Pancreas transplantation considering the spectrum of body mass indices.
Academic Article
Overview
abstract
BACKGROUND: In kidney, liver, heart, and lung transplantation, extremes of body mass index (BMI) have been reported to influence post-operative outcomes and even survival. Given the limited data in pancreas transplantation, we sought to elucidate the influence of BMI on outcomes. METHODS: We reviewed 139 consecutive pancreas transplants performed at our institution and divided them into four categories based on BMI: underweight (≤18.5kg/m(2)), normal (18.6-24.9kg/m(2)), overweight (25-29.9kg/m(2)), and obese (≥30kg/m(2)). Parameters analyzed included post-operative complications, early graft loss, one-yr acute rejection rate (AR), non-surgical infections, and survival. RESULTS: Demographic data were similar between the groups.
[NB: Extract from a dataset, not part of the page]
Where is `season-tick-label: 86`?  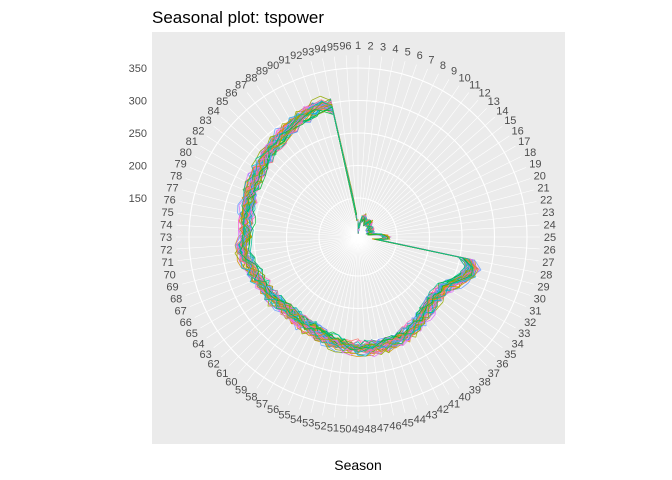 season-tick-label: 86 is located at coordinates (231, 94).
Compared with normal, only obese patients trended toward more post-operative complications (p=0.06). Underweight and obese patients had significantly more post-operative infectious complications than normal (p=0.0005 and p=0.03, respectively). Obese patients had more complications requiring percutaneous drainage compared with normal (p=0.03). Overweight and obese patients had significantly more complications requiring re-laparotomy (p=0.03 and p=0.048, respectively). Early graft loss, AR, non-surgical infections, and patient and graft survival rates were not different between normal and underweight, overweight, or obese patients (p>0.05). CONCLUSIONS: Extremes of BMI were associated with increased morbidity. Donors and recipients should be carefully selected to maximize potential for successful outcomes.